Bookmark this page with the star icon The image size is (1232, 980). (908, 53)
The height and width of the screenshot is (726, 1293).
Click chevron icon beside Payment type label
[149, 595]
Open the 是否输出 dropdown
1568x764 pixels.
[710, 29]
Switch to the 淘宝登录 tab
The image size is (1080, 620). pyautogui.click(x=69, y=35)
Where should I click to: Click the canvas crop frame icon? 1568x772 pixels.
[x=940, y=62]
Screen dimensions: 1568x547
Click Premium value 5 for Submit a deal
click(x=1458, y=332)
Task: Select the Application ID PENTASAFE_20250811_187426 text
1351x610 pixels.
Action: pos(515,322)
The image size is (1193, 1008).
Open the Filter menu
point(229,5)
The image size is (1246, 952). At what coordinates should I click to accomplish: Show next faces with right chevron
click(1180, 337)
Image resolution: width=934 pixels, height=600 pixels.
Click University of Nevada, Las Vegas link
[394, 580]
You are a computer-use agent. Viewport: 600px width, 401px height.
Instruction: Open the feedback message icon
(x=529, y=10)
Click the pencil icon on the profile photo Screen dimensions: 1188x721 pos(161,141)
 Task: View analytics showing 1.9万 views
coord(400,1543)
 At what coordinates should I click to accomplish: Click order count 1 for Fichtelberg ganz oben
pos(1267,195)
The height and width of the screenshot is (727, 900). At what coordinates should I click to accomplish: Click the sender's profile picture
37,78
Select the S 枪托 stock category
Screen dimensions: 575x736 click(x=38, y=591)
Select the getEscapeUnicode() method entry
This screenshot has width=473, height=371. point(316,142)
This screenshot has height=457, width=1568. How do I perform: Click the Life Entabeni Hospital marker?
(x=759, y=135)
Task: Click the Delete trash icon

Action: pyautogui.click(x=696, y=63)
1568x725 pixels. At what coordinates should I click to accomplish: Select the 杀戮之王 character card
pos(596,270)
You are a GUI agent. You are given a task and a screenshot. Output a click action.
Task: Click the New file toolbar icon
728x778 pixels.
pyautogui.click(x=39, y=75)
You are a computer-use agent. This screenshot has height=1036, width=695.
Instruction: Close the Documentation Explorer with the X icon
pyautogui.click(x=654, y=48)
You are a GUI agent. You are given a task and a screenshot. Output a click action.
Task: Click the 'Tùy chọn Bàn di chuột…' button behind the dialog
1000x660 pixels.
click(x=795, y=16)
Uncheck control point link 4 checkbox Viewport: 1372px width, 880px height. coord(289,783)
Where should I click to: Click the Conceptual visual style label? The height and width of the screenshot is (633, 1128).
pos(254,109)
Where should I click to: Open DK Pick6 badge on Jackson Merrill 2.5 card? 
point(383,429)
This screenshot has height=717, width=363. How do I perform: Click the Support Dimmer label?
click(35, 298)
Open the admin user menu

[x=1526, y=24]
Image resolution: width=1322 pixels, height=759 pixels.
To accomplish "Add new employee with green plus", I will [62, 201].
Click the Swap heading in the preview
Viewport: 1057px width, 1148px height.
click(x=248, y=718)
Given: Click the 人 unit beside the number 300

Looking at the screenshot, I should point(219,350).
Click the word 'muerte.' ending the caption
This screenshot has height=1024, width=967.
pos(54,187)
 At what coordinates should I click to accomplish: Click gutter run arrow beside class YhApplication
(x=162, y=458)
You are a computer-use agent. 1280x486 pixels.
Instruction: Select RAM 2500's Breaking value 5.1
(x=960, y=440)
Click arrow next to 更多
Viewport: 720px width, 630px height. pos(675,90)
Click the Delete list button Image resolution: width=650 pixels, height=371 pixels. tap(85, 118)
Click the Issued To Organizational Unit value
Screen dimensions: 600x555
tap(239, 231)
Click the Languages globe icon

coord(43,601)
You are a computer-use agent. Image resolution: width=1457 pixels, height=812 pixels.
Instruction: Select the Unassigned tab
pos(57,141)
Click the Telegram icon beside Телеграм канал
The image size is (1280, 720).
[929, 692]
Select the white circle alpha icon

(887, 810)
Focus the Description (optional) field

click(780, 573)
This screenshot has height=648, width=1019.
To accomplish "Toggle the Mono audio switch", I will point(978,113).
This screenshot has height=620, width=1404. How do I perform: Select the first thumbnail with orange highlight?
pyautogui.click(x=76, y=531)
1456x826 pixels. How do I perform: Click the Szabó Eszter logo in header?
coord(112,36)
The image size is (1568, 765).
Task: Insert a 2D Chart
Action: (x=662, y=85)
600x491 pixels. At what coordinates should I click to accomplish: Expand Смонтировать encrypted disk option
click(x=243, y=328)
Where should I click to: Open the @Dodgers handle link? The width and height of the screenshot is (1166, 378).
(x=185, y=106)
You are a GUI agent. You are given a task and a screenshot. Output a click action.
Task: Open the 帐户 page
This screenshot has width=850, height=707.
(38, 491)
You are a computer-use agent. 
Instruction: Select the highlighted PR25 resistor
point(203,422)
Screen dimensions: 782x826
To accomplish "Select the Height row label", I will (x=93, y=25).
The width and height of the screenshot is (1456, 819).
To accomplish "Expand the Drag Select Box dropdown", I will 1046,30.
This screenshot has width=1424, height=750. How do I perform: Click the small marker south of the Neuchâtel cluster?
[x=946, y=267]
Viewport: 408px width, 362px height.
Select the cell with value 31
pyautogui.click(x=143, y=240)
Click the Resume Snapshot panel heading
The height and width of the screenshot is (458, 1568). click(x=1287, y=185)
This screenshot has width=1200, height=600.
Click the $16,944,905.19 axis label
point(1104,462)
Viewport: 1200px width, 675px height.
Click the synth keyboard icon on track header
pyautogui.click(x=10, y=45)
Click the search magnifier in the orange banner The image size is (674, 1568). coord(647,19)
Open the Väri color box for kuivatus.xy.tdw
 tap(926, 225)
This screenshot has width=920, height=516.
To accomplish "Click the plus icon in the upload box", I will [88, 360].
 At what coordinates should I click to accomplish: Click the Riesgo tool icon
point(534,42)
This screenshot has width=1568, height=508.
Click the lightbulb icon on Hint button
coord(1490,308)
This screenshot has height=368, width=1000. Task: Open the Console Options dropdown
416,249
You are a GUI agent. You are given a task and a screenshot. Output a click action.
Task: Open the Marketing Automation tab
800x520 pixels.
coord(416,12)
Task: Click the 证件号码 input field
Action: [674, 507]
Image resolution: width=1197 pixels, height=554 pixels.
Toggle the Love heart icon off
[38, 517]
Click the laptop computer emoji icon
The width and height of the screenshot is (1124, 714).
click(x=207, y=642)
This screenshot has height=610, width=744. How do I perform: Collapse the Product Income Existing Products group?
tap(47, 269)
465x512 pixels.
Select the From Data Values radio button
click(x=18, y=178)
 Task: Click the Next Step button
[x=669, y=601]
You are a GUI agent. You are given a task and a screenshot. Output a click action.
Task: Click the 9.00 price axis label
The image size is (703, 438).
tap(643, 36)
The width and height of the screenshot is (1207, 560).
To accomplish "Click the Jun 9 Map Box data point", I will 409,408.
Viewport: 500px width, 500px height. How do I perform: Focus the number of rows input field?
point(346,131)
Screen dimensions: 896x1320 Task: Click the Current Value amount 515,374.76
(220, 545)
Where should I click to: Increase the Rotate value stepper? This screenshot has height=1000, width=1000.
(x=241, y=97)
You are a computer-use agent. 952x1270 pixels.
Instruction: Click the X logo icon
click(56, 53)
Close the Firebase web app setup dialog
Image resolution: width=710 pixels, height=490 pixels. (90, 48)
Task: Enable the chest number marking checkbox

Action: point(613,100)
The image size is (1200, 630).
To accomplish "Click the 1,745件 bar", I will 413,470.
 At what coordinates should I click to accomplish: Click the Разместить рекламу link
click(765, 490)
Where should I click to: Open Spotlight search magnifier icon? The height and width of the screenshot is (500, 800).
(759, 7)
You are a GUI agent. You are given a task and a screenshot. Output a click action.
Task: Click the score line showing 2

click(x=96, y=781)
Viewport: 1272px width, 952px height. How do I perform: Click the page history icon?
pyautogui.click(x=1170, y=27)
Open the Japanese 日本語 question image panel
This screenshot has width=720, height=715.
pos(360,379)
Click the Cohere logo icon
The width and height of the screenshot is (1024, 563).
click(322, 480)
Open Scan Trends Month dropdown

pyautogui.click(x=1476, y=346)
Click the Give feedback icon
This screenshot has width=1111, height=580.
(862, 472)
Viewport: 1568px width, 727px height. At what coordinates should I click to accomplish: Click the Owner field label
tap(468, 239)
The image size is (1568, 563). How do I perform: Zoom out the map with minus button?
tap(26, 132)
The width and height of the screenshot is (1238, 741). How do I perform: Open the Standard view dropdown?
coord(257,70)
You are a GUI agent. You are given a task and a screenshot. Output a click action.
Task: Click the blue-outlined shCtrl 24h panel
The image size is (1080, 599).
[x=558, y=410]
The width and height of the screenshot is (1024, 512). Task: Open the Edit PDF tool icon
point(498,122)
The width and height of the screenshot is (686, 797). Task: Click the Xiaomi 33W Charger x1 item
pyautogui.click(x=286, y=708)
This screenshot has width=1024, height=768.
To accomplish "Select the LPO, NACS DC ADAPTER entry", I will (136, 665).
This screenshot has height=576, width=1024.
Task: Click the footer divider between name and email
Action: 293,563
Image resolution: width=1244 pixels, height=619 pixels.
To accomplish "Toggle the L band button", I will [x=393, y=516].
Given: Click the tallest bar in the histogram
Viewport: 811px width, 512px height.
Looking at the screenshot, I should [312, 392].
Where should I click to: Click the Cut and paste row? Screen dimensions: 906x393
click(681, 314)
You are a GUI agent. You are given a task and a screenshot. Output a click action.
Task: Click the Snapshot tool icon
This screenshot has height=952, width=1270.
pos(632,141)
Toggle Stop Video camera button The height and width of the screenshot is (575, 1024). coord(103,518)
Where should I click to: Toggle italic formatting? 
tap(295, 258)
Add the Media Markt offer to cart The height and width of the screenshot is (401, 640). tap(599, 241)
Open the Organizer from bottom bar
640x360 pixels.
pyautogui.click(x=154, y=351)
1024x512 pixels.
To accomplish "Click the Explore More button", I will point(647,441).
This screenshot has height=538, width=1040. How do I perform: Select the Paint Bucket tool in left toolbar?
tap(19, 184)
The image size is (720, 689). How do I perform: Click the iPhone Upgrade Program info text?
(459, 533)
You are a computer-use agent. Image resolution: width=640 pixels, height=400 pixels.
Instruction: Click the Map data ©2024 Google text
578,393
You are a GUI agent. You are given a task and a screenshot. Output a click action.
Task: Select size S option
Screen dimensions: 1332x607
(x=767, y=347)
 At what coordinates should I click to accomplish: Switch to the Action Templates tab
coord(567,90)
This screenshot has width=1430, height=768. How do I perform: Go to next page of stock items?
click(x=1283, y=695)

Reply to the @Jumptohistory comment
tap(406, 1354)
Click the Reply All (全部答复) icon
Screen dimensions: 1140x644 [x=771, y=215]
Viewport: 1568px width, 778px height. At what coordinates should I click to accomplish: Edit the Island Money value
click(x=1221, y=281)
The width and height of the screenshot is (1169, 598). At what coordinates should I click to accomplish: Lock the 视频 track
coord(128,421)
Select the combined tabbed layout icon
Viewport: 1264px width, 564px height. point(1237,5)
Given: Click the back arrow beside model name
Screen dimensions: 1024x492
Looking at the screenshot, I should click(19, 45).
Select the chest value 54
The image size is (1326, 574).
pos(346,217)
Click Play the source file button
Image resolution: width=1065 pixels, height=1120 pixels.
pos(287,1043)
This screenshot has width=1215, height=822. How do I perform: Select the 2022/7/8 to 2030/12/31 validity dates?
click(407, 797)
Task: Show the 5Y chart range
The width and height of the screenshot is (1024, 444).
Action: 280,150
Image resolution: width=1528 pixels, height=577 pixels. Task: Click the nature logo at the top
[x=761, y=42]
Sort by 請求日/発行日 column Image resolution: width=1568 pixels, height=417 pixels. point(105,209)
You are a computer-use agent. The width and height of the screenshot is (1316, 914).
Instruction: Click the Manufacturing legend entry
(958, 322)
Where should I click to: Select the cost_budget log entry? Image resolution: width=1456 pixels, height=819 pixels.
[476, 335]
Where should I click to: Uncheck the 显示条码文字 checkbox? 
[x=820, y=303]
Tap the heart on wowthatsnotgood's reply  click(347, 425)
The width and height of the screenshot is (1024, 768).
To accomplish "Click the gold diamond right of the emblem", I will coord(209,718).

▶ What is required: In the material, find each line with the word "plus" and list it.

▶ Result of this task:
To accomplish "Add new employee with green plus", I will [62, 201].
To accomplish "Click the plus icon in the upload box", I will [88, 360].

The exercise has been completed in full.